On May 26, Think Progress noted that Sanders told CNBC he could back a 90 percent top marginal tax rate, as existed under Eisenhower. Would that translate into "far higher taxes" on the wealthy? In 2011, Robert Reich wrote that under Eisenhower, even after all deductions and credits, "the top taxes on the very rich were far higher than they've been since." So, according to Robert Reich, the NYT would appear to be on safe ground if it said that Sanders supports "far higher" taxes on the "very rich" - "Eisenhower high," if you will.
But what about "deep cuts" to Pentagon spending? What has Sanders called for?
Since the NYT article appeared, I have searched and asked. I searched the New York Times, Yahoo News, the web; I wrote to New York Times editors, I wrote to reporters; I called Sanders' office. I have been able to find no evidence that Sanders recently called for cuts to the Pentagon budget at all, let alone "deep" cuts.

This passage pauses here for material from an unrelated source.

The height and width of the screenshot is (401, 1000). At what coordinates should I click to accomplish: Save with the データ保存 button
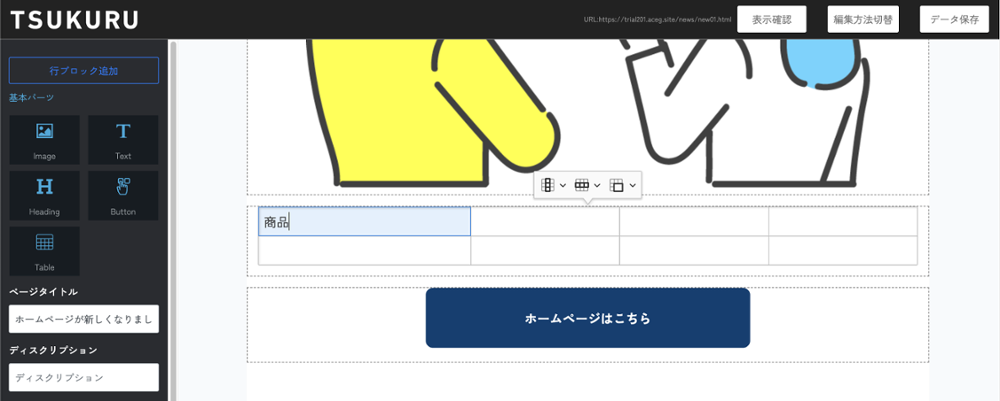click(953, 19)
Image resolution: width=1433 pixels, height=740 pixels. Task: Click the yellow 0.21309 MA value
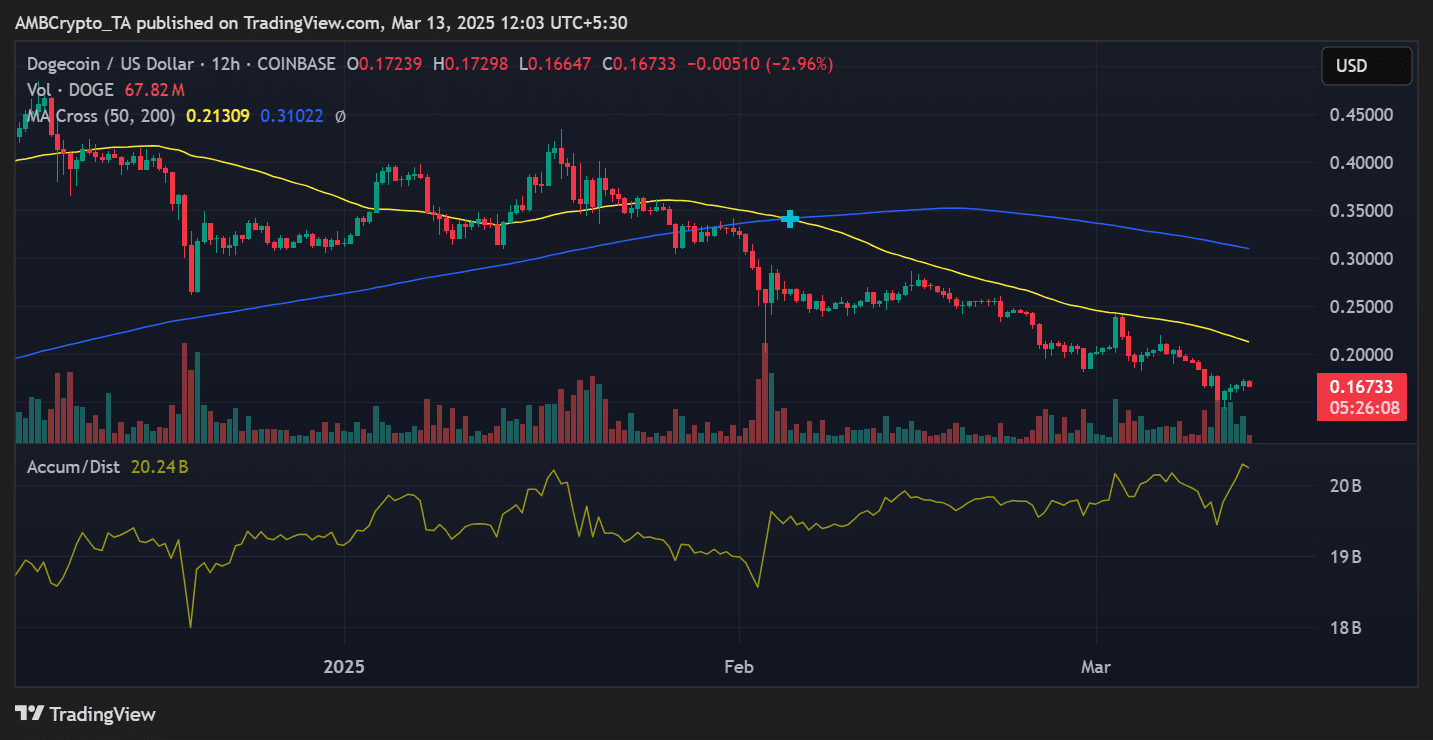(216, 116)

In his 38 minute announcement speech in Burlington, Sanders did not mention the Pentagon budget at all. Indeed, it was Sanders' silence on the Pentagon budget in his announcement speech that provoked me to start this petition at MoveOn, urging Sanders to call for cutting the bloated Pentagon budget as a core part of his campaign.
On January 16, Defense News reported:
Senate Democrats' budget point man expects "fundamental differences" with his GOP colleagues, and vows to fight attempts to increase defense spending.

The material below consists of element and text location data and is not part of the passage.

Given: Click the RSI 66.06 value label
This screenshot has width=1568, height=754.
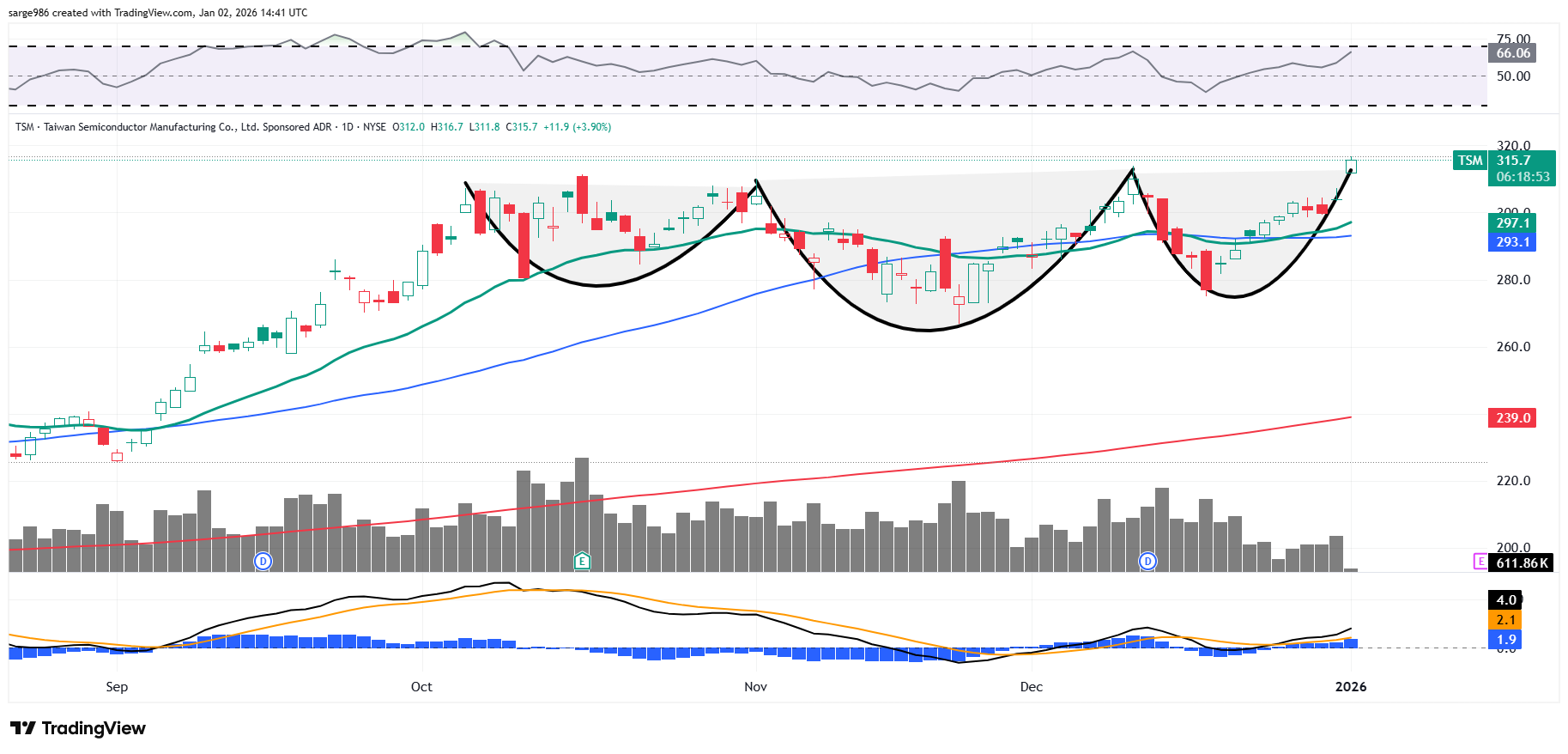Looking at the screenshot, I should [x=1512, y=53].
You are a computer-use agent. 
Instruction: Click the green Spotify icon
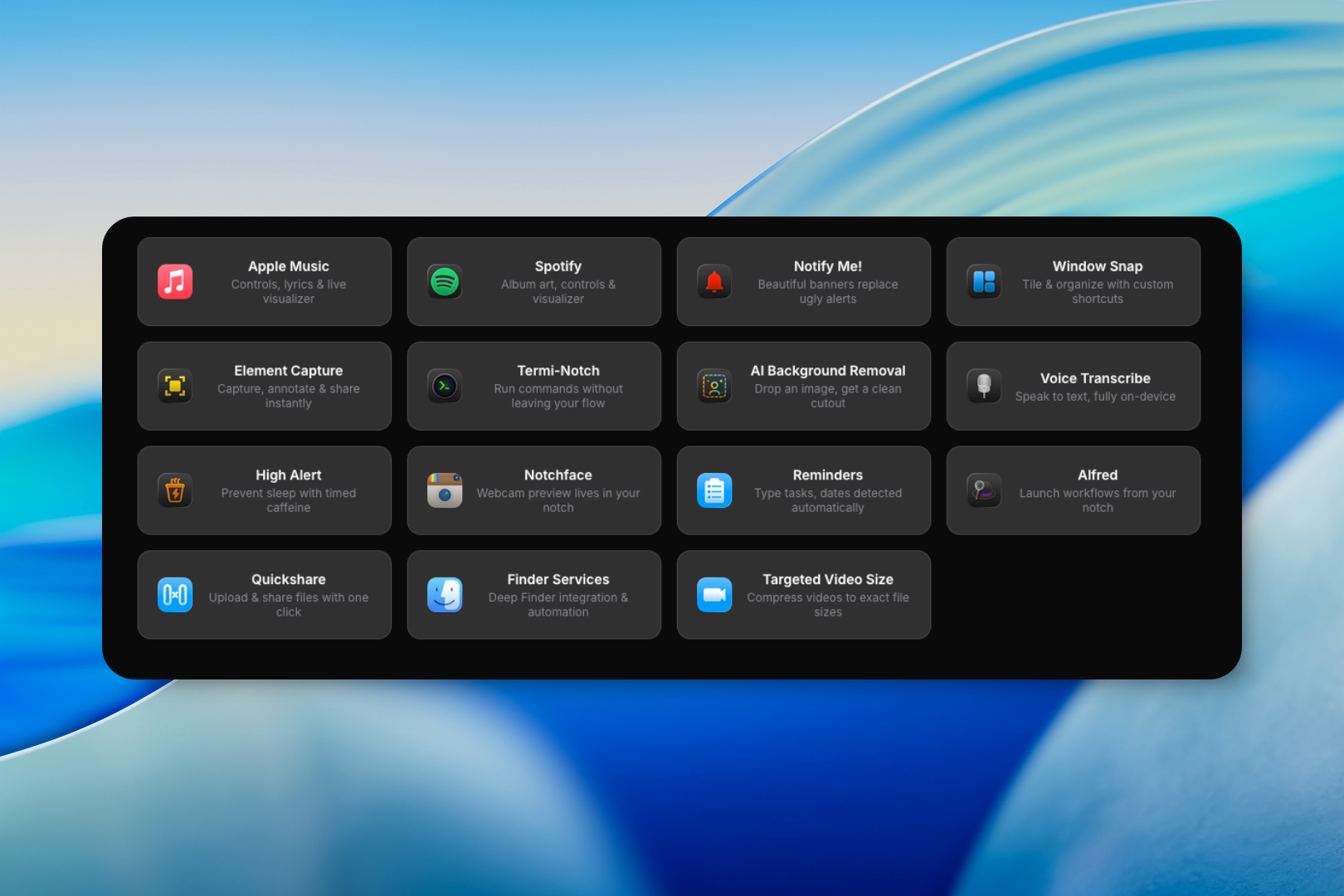click(445, 282)
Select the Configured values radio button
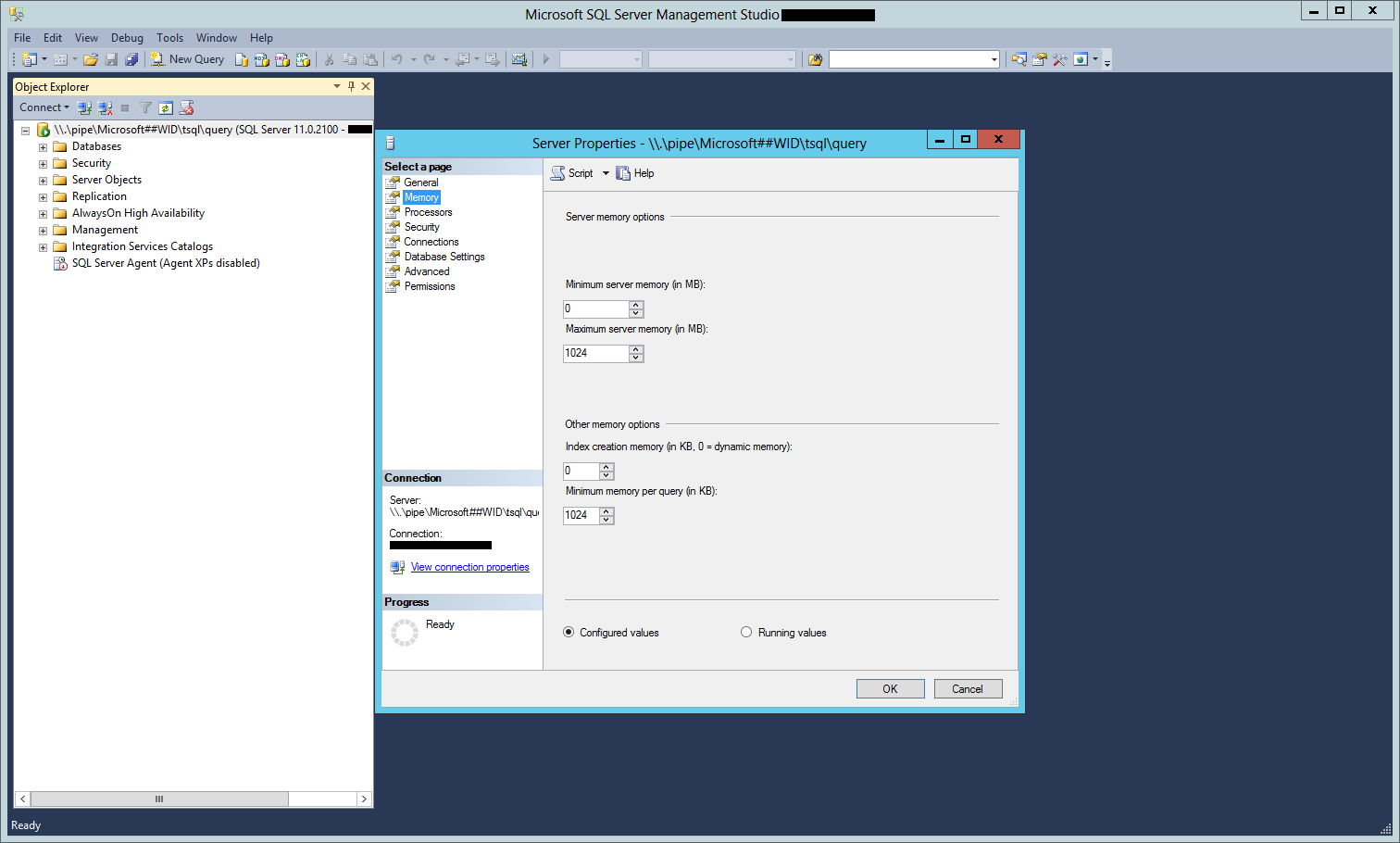 click(x=569, y=632)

Sen. Bernie Sanders is listed a political independent, but he caucuses with and has, as he put it Friday, "a close relationship" with the chamber's Democratic leadership team. And he made clear the party will fight likely Republican attempts to boost annual Pentagon budgets at the expense of domestic programs.
"Why am I not shocked that in addition to wanting to cut Social Security and Medicare as we know it, cut education, cut nutrition programs for hungry kids," Sanders told reporters, "their other brilliant idea is to increase military spending at a time when we spend more money than almost the rest of the world combined."
The new Budget Committee ranking member says "no one [disputes] that there's huge amounts of waste within the Department of Defense, that time after time, you have these contractors coming in promising to do a weapon systems for X dollars, then come in billions and billions of dollars higher with huge cost overruns."
"The idea that we would allow for significant more spending in defense at the same time they want to cut education and nutrition and health care to me is something that the vast majority of American people don't agree with," Sanders said. "I certainly don't."
So Sanders said that, 1.) he opposes increasing Pentagon spending and that 2.) like other Senate Democrats, whom he is representing as the ranking member on the Budget Committee, he opposes increasing Pentagon spending at the expense of domestic spending. Note that this is also essentially the current position of President Obama, who has threatened to veto to the Senate defense bill over Republican demands to bust the budget caps on Pentagon spending while leaving domestic spending constrained by budget caps.
Can this be what the New York Times is referring to when it says that Sanders supports "deep cuts" in Pentagon spending - that he opposes an increase in Pentagon spending, and that like other Senate Democrats, and indeed like President Obama, he opposes increasing Pentagon spending at the expense of domestic spending? Is this the position that would make Sanders "unelectable" - the same position as Senate Democrats and President Obama?